### EXERCISE BRIEF
In the records below, find the line with "Threat prevention and remediation (476, 2489)" and the line with "Private message (384, 277)"; return exactly those lines and every line between them.

◆ ◆ ◆ ◆ ◆ ◆ ◆

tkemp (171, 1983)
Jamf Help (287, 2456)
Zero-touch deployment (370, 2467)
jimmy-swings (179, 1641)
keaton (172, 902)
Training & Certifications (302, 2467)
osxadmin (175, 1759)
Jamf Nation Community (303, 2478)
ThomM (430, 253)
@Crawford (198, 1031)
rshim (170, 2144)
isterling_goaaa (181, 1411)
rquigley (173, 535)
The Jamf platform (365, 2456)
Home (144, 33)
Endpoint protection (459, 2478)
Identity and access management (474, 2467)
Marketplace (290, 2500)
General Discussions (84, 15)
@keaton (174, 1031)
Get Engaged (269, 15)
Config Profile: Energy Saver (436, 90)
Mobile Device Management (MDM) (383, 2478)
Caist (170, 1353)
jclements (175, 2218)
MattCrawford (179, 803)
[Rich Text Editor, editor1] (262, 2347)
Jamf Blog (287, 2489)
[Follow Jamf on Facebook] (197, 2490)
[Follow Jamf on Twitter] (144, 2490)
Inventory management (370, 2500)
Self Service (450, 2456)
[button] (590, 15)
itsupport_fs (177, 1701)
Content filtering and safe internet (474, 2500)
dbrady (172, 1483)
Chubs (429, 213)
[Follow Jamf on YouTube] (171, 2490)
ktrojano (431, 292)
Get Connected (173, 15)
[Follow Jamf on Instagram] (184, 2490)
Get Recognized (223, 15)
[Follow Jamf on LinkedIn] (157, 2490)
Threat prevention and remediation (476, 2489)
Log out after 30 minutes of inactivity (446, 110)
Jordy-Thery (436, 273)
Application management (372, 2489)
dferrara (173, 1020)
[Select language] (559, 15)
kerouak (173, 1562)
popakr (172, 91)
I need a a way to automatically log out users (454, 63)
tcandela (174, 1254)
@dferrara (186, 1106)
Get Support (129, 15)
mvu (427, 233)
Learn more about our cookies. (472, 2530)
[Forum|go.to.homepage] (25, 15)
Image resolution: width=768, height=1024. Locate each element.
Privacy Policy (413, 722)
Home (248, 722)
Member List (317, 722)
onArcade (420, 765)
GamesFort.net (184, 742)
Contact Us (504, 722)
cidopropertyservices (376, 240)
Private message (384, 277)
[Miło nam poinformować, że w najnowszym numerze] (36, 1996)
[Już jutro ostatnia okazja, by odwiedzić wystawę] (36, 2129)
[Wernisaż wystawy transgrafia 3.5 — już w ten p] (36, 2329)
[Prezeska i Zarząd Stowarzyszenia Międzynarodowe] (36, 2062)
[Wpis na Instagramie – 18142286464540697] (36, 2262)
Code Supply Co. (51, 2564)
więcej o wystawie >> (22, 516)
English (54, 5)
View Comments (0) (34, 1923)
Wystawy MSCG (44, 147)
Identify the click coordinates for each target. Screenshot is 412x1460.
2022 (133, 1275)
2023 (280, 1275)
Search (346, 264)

◆ ◆ ◆ ◆ ◆ ◆ ◆

### YOUR RESPONSE
Threat prevention and remediation (476, 2489)
Log out after 30 minutes of inactivity (446, 110)
Jordy-Thery (436, 273)
Application management (372, 2489)
dferrara (173, 1020)
[Select language] (559, 15)
kerouak (173, 1562)
popakr (172, 91)
I need a a way to automatically log out users (454, 63)
tcandela (174, 1254)
@dferrara (186, 1106)
Get Support (129, 15)
mvu (427, 233)
Learn more about our cookies. (472, 2530)
[Forum|go.to.homepage] (25, 15)
Image resolution: width=768, height=1024. Locate each element.
Privacy Policy (413, 722)
Home (248, 722)
Member List (317, 722)
onArcade (420, 765)
GamesFort.net (184, 742)
Contact Us (504, 722)
cidopropertyservices (376, 240)
Private message (384, 277)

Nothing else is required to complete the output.